I'm not so sure it's about things exactly, as in "I need a woodburner/chickens/holidays in Mauritious in order to be happy" - most of us could carve out happiness in the 3-bed detached or a narrowboat or a Scottish croft, etc if we chose to and put our minds to it. It's more about what's going on in your head, what type of person you are. Some people would be miserable wherever they are.

HagOtheNorth · 08/04/2015 21:08

What sort of a childhood did you have?
Do you equate suburbia with negativity and the doldrums? Stagnation?
Are you terrified of becoming your mother?

Maliceaforethought · 08/04/2015 21:08

This reply has been deleted

Message withdrawn at poster's request.

MirandaGoshawk · 08/04/2015 21:09
RumAppleGinger · 08/04/2015 21:10

Ha! I'll see your manicured lawn and raise you a fucking sewing circle!

fourteen · 08/04/2015 21:10

Why do you presume that those living in suburbia are contented?

Looking at many of the threads on here, I suspect suburbia is a seething mass of jealousy, affairs, abusive relationships, parking disputes and benefits cheating Smile

daisychain01 · 08/04/2015 21:10

'in a way I envy the capacity to be contented with what most people seem to aim for.'

Yup, I'd definitely aim a lot higher if I were you.

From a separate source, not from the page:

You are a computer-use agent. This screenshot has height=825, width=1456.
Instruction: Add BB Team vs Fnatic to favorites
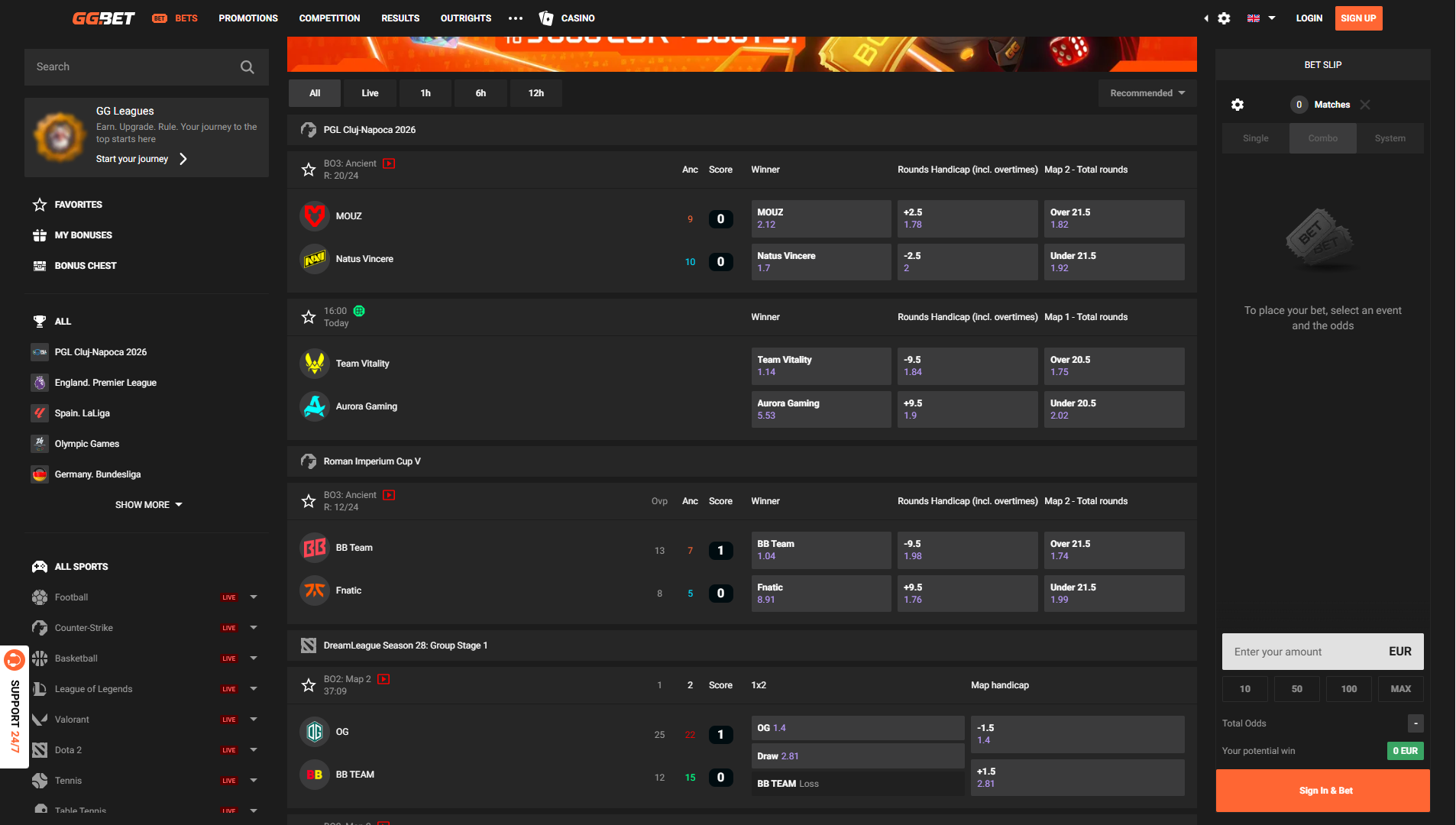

fourteen · 08/04/2015 21:13

Are you stuck in a boring suburban life OP?

If so, what do you want to change?

MirandaGoshawk · 08/04/2015 21:13

OP. if you think that most people seem to be strive for the 3-bed/Tenerife model you describe, are you thinking that this lacks imagination? That they are becoming part of the machine Matrix and lack imagination? You are afraid that you will turn into a robot like them?

Please tell us what you think - need more info as to why this life "fills you with dread".

nunkspugget · 08/04/2015 21:15

Being differrent and unique is such hard work though! I was exhausted with being cool by the end of college Smile and am probably at my peak of happiness now as suburbanite.

CharlesRyder · 08/04/2015 21:17

I would like to know what you would like your life to be like too OP. Genuinely nosey interested, no bashing planned.

WilburIsSomePig · 08/04/2015 21:19

It depends on your experiences doesn't it? I moved around so much when I was young and had moved 17 in the space of 3 years. Clothes in a bin bag and move on for a couple of months etc. Didn't bother me at the time and is now my idea of hell on earth. I live in an old house in a small village, two DCs, I'm a TA, have a dog and a nice social life. You'd have to drag me out of here kicking and screaming as I realised about 10 years ago that I like feeling settled. I feel pretty fucking lucky now and how others live their life doesn't interest me at all.